#### [Goal of the exercise]
Every line from the one with "The image size is (1568, 715)." to the one with "Open the Feedback panel in the navbar", including those two, is to be copied exactly; all other lines of the entries below are left out.

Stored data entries
━━━━━━━━

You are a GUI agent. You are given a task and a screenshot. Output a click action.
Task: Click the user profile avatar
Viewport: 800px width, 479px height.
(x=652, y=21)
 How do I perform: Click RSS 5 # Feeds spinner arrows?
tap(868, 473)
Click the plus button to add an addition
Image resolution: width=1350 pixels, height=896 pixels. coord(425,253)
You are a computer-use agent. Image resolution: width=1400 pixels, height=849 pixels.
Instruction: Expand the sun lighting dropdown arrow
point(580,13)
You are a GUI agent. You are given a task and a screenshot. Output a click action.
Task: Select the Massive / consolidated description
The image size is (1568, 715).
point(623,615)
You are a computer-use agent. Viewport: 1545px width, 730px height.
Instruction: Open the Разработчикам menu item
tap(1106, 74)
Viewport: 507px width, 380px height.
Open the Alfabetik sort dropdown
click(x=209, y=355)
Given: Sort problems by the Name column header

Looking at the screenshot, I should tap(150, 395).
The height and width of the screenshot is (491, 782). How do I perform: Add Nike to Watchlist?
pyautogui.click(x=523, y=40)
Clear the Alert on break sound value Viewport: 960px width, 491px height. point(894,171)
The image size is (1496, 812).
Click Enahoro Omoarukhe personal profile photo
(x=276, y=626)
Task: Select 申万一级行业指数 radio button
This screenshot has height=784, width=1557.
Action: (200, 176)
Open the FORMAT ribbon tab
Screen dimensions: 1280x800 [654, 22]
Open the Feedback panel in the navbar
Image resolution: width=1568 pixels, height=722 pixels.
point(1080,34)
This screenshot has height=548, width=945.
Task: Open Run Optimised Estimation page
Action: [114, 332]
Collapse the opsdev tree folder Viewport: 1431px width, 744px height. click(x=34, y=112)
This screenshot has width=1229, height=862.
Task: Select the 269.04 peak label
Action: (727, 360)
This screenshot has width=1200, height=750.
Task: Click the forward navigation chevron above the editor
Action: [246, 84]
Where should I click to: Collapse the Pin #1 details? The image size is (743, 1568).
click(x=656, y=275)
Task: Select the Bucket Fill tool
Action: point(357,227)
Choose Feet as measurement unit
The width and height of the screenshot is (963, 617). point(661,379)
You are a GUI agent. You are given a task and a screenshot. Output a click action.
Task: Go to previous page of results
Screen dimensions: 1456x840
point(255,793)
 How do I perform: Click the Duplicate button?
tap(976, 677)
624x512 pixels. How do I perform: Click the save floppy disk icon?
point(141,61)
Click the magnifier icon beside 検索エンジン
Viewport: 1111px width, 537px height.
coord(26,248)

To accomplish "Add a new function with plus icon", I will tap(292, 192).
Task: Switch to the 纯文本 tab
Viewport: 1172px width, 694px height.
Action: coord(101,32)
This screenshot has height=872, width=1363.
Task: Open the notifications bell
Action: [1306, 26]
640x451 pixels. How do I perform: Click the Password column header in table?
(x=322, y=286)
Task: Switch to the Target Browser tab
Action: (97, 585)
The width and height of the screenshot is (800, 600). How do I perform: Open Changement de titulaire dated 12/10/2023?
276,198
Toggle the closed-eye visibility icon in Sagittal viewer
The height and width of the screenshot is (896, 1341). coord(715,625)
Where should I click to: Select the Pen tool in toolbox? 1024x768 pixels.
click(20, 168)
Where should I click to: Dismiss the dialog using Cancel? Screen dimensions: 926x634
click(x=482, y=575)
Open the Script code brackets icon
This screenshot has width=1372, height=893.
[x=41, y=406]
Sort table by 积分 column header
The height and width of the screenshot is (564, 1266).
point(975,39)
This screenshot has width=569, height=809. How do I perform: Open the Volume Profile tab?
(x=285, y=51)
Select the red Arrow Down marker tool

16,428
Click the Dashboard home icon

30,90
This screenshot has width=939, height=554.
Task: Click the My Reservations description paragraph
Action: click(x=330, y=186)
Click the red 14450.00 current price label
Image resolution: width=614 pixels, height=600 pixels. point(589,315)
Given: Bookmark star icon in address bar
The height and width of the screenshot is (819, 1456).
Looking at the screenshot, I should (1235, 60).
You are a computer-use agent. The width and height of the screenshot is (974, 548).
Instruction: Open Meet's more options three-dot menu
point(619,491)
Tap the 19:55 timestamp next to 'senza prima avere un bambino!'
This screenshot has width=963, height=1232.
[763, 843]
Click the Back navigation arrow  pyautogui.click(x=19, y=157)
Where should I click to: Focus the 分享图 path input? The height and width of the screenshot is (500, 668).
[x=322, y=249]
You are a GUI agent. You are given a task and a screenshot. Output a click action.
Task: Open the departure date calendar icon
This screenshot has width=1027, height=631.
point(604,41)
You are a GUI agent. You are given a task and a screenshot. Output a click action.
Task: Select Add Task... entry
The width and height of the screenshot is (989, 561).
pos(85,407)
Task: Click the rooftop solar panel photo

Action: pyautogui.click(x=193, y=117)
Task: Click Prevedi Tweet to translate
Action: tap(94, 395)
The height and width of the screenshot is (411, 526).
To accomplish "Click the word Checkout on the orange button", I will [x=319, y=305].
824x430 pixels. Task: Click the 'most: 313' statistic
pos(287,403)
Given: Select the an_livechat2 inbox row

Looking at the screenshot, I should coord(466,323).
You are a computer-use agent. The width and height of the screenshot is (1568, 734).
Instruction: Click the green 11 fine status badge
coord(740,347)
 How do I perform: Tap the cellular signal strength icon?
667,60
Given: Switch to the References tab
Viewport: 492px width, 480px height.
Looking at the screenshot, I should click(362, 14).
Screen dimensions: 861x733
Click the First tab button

━━━━━━━━

#### [Response for this exercise]
The image size is (1568, 715).
point(623,615)
You are a computer-use agent. Viewport: 1545px width, 730px height.
Instruction: Open the Разработчикам menu item
tap(1106, 74)
Viewport: 507px width, 380px height.
Open the Alfabetik sort dropdown
click(x=209, y=355)
Given: Sort problems by the Name column header

Looking at the screenshot, I should tap(150, 395).
The height and width of the screenshot is (491, 782). How do I perform: Add Nike to Watchlist?
pyautogui.click(x=523, y=40)
Clear the Alert on break sound value Viewport: 960px width, 491px height. point(894,171)
The image size is (1496, 812).
Click Enahoro Omoarukhe personal profile photo
(x=276, y=626)
Task: Select 申万一级行业指数 radio button
This screenshot has height=784, width=1557.
Action: (200, 176)
Open the FORMAT ribbon tab
Screen dimensions: 1280x800 [654, 22]
Open the Feedback panel in the navbar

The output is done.